While it is easy to be cynical, the process has yielded results: students at Glasgow may one day enjoy 5G coverage, smart parking and a greater focus on renewable energy, just some of the ideas being explored as the university looks to turn itself into a ‘smart campus’. Among the more ambitious plans are waste-to-energy initiatives and an on-campus AI able to interact with students. At both ends of the project, optimism abounds; the University of Glasgow’s Director of Estates speaks highly of the impact of Future Cities Catapult, saying that the organisation has “made us realise that it’s not the responsibility of just one department, we need to re-evaluate how we operate to deliver a Smart Campus”. Meanwhile, one of the designers on the smart campus project enthused that universities were the perfect venue for smart tech initiatives, explaining that “smart cities are kind of slow-moving. Cities are so big, and there are so many players and stakeholders, it can be difficult. But universities have control over their estates. They own all the buildings, they own all the networks and they have a captive audience in terms of the students, so they can become like a living lab”.
This appetite for change appears to be infectious, with Manchester Metropolitan University now labouring over no less than six smart campus plans. The IT portfolio manager for the university – Tori Brown – talks of ‘wayfinding’, which sees technology navigate users through an environment – in this case the university campus – and enhance their experience of that environment. Brown gives the example that notifications could be used to remind students of upcoming lectures, to which they are then given directions.

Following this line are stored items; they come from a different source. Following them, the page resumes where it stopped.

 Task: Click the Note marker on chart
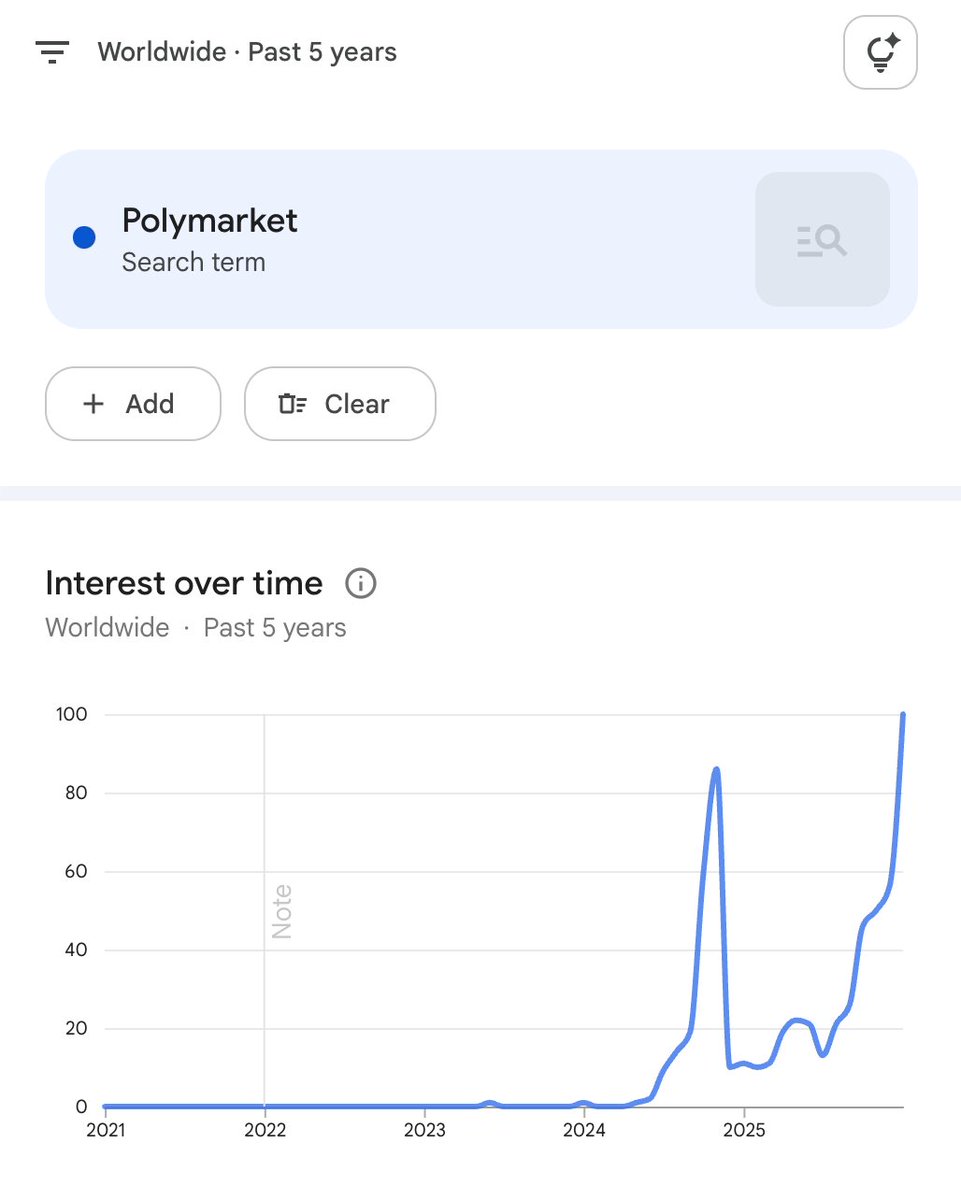coord(282,911)

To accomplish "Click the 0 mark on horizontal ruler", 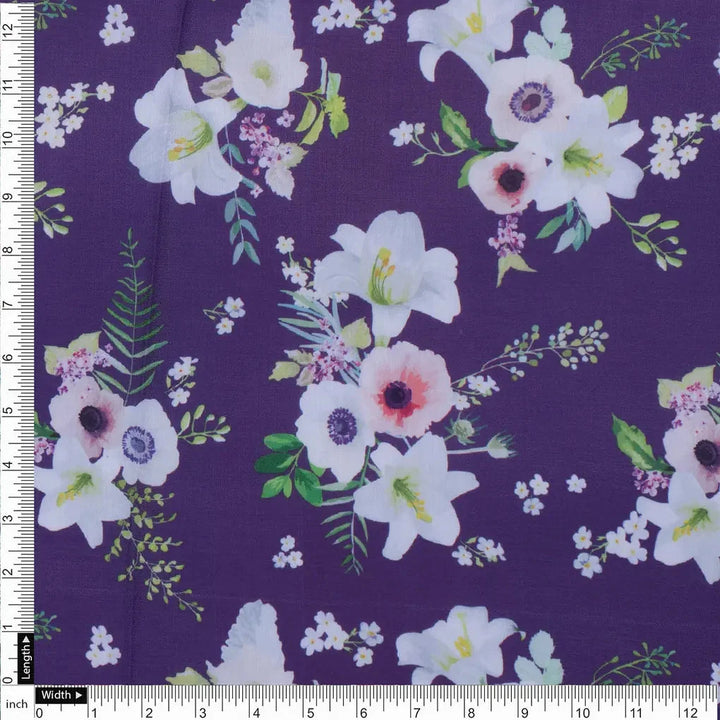I will pyautogui.click(x=39, y=712).
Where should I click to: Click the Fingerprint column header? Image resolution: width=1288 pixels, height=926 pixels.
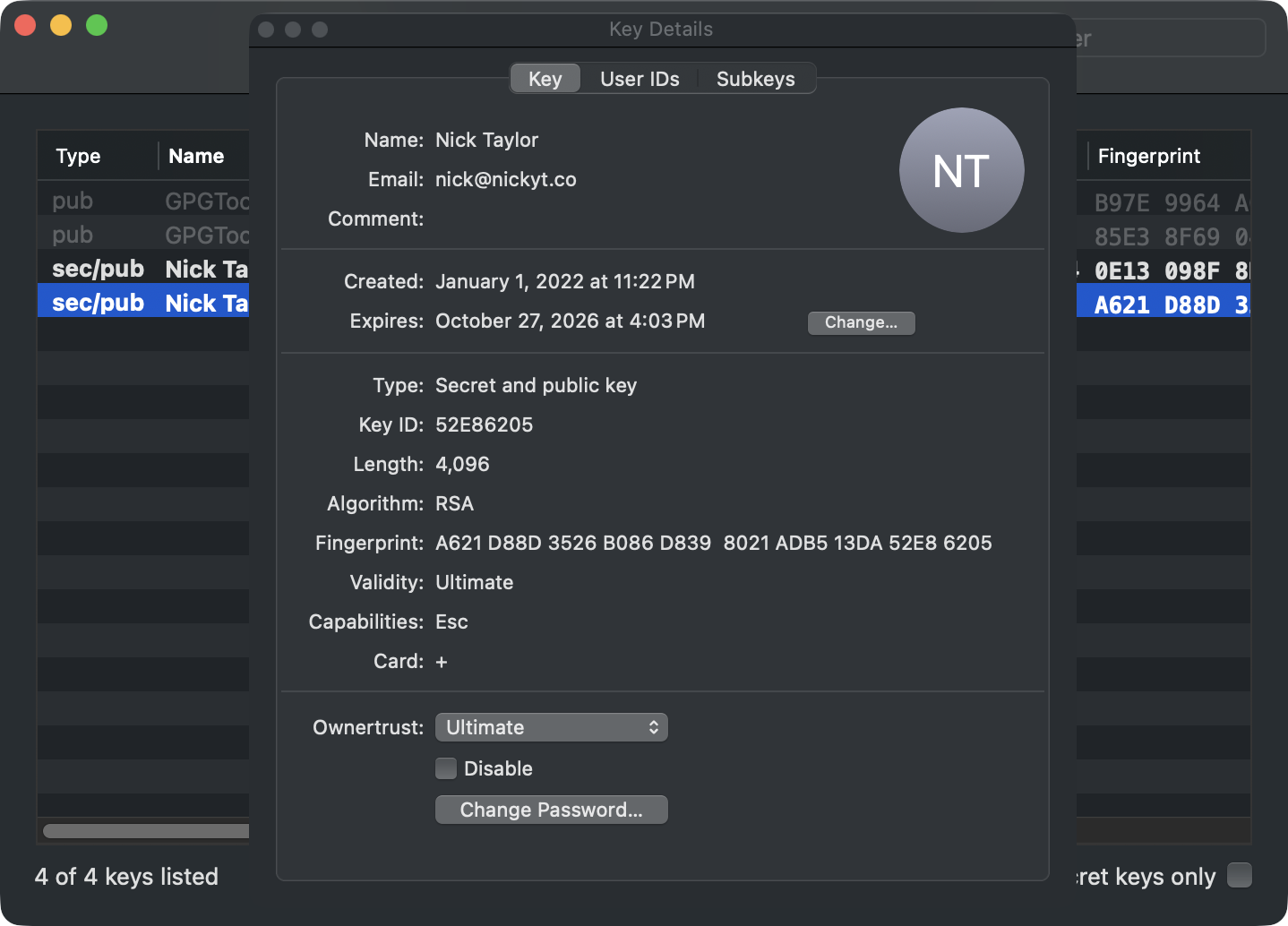(1149, 156)
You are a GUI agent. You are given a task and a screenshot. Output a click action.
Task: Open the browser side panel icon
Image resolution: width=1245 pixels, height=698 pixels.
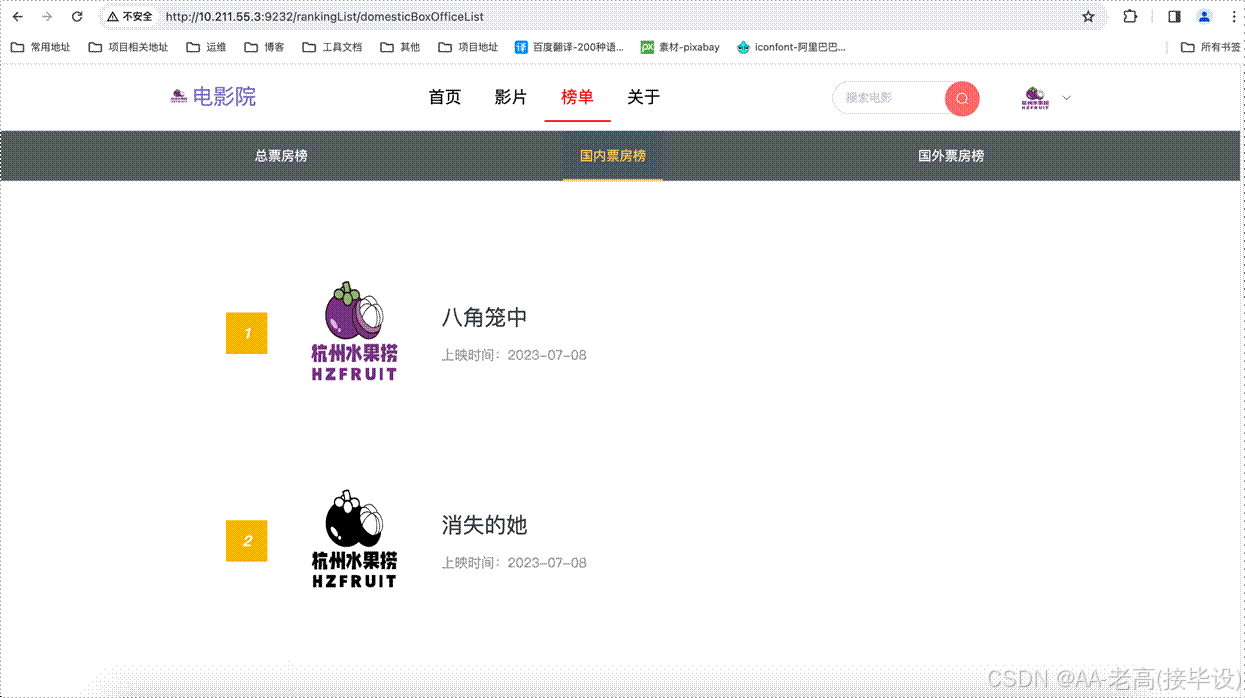1172,16
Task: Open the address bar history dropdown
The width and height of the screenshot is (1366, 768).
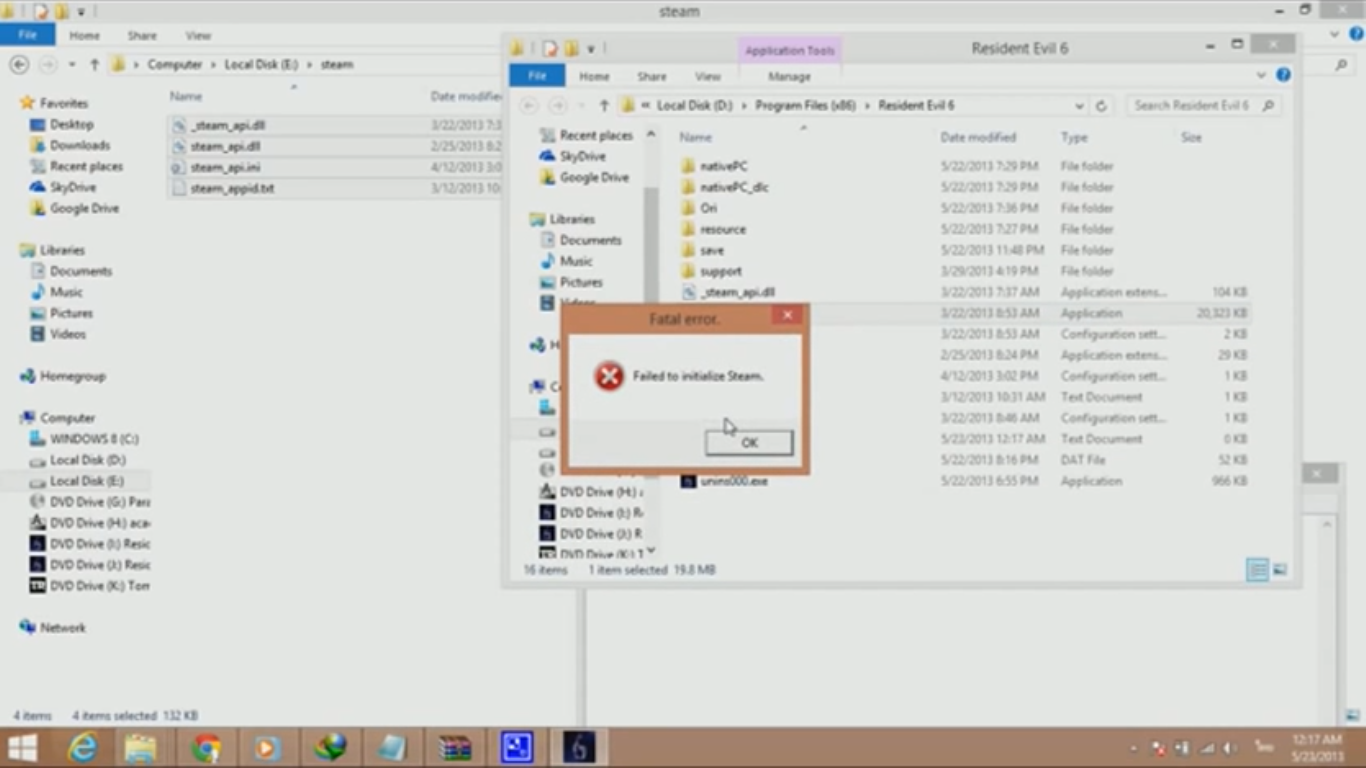Action: pos(1078,105)
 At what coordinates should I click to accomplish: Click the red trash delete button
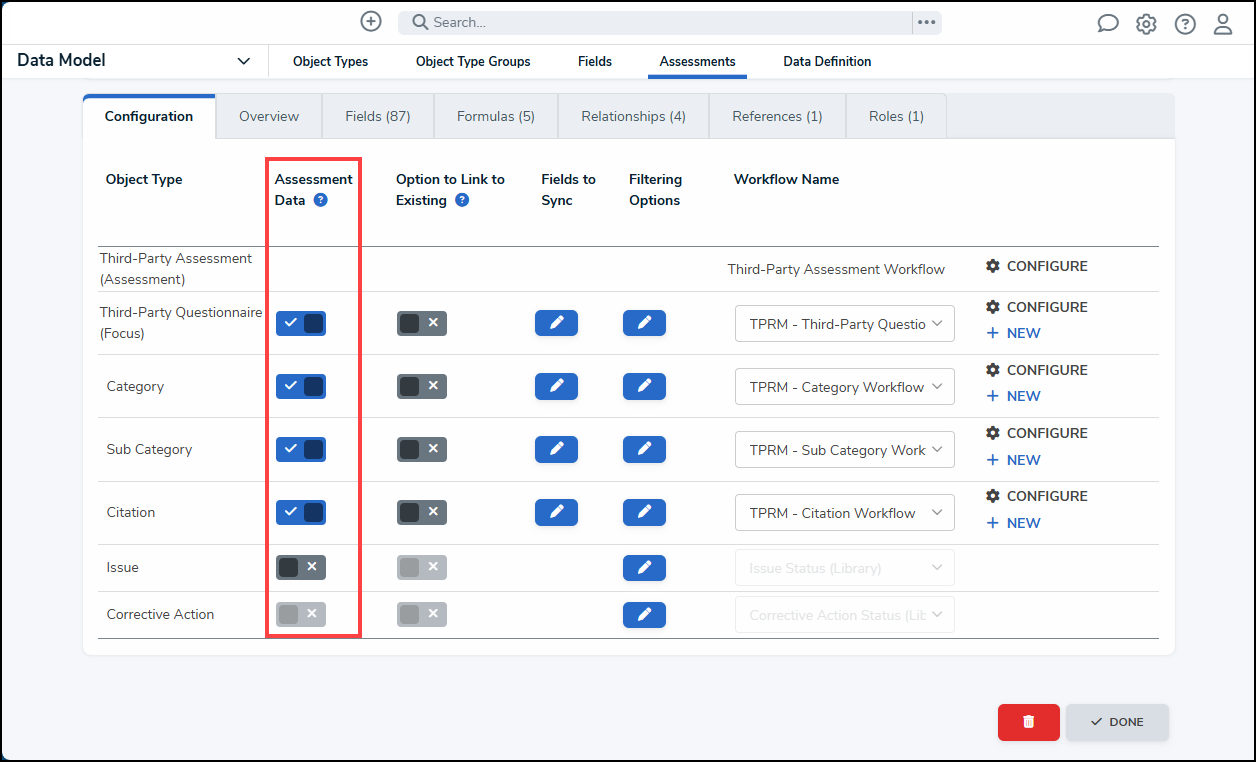click(x=1028, y=722)
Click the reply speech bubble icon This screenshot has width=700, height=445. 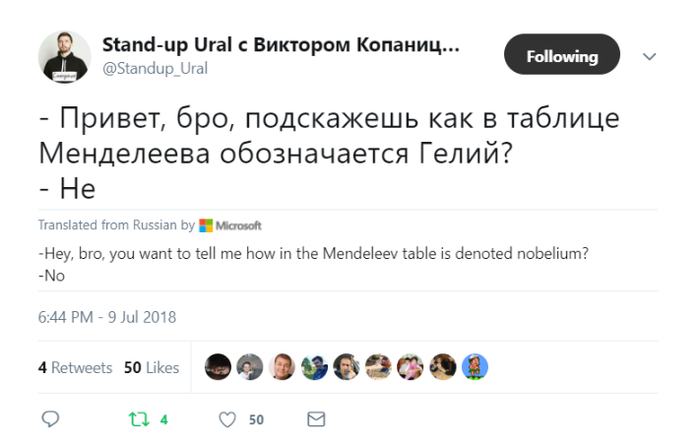pyautogui.click(x=52, y=419)
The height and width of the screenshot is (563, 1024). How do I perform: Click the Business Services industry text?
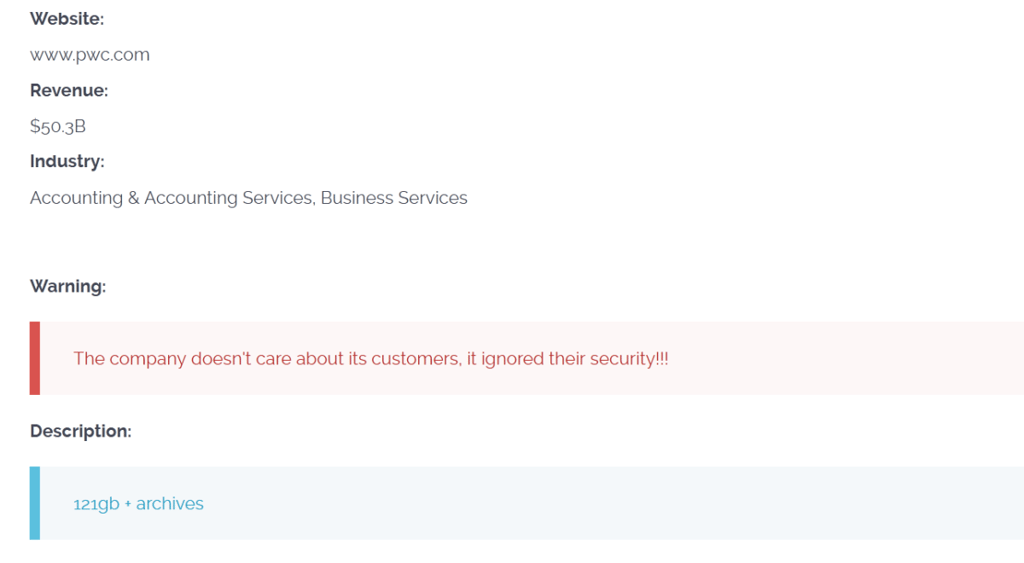(x=394, y=198)
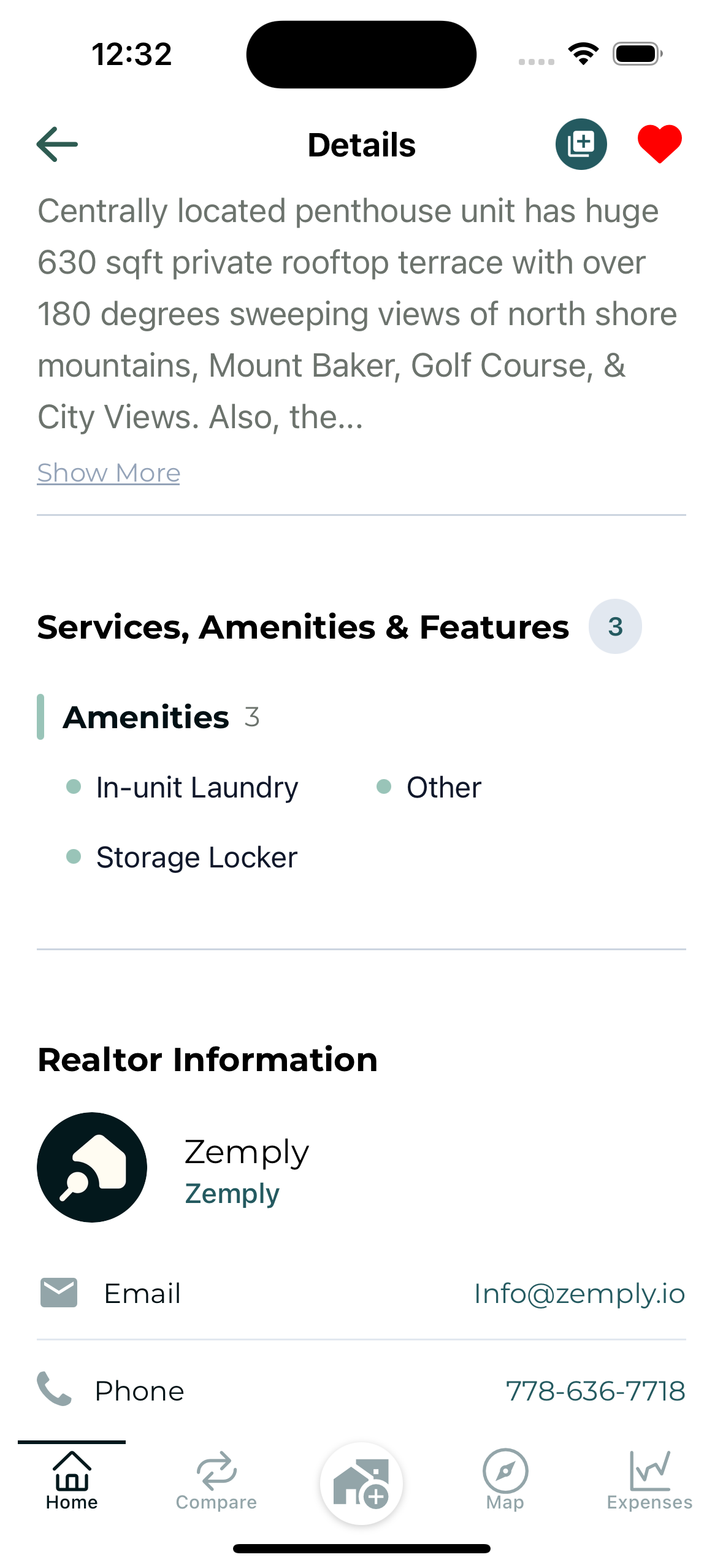This screenshot has width=723, height=1568.
Task: Tap the email envelope icon
Action: (59, 1293)

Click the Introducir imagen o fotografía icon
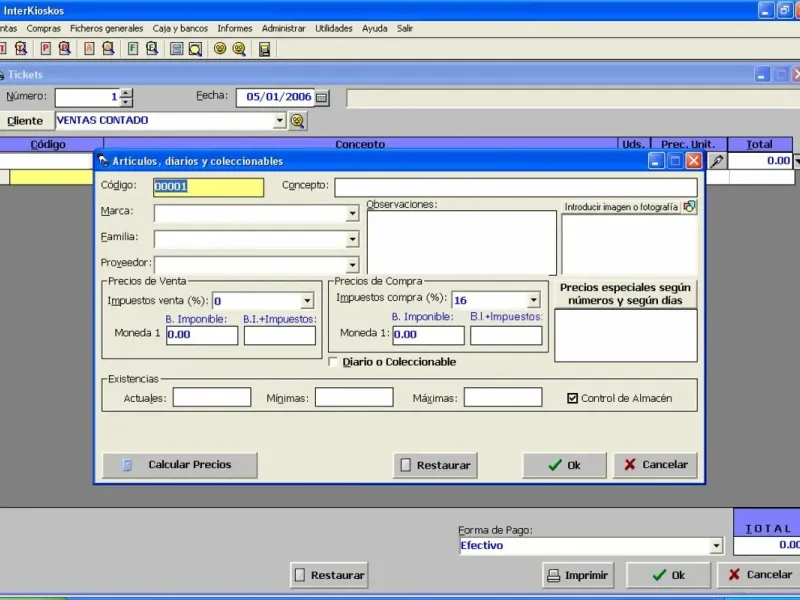[689, 207]
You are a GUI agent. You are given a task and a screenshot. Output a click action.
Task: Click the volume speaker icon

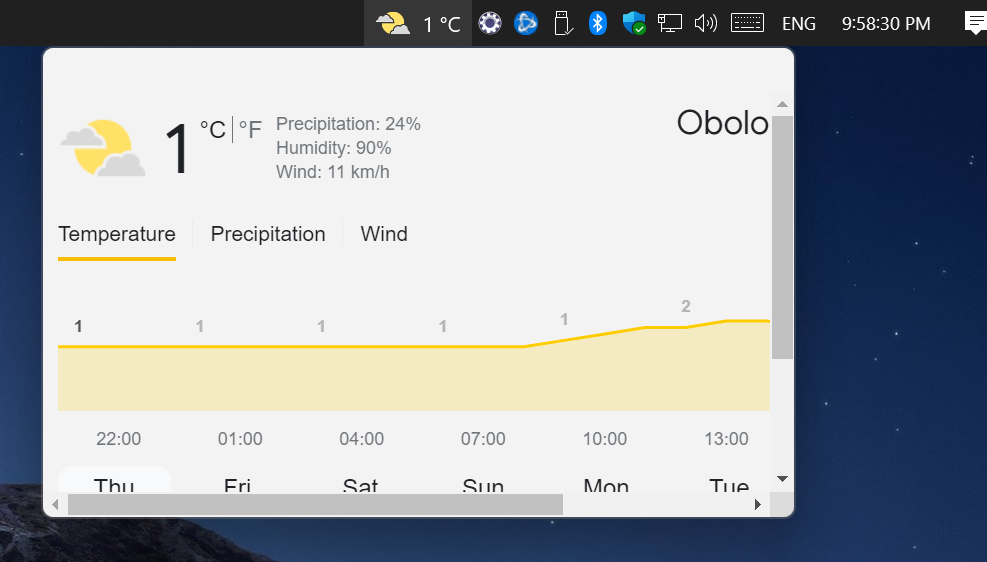coord(706,23)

Like in Glasgow, though, these plans aren’t set in stone, with Brown adding that the plans they do have are “continually evolving”.
Meanwhile, in Nottingham, data is being used to analyse how students use the campus. Andy Nolan – one of four Director of Estates at Nottingham, with Nolan’s purview being sustainability – has detailed plans “to use things like the Wi-Fi network to monitor the presence of people as a proxy for footfall in different areas of the campus”.
Back up north here in Newcastle, the Urban Observatory is setting up over 1000 sensors in Newcastle and Gateshead to monitor over 60 environmental metrics. Their website proudly informs visitors of the current wind direction, noise level and solar radiation, which is just a fraction of the data recorded by the organisation, which is run by Newcastle University, from the Urban Sciences Building.
It is often suggested that such schemes are new, but often this isn’t the case: the term ‘artificial intelligence’ has been in use since the 1950s, and Manchester Metropolitan University’s vast collection of smart campus plans is only big because of organic growth, with its first project beginning back in 2016. Just as these plans are nothing new, neither are their detractors: the Pro-Vice-Chancellor for Education at Birmingham, Kathleen Armour, said that, in being enamoured with the trend for big data, “It’s easy to be carried away. Instead, we need to use anonymous data intelligently to ensure our campus, support and systems are made as effective as possible to meet students’ needs”.
Armour is joined in her opposition to the move towards hoovering up and hoarding data on students by her opposite number at London South Bank University – Shân Wareing, who is also the university’s Chief Operating Officer – who posited “we should be really wary of universities owning that data, and making judgements and adjusting their provision in relation to that data. It is part of the kind of surveillance society we don’t want to sleepwalk into. It’s paternalistic and not a true partnership, not enabling the students as adults.
"It’s not that the data isn’t useful, but we don’t know enough yet about how to use it carefully”.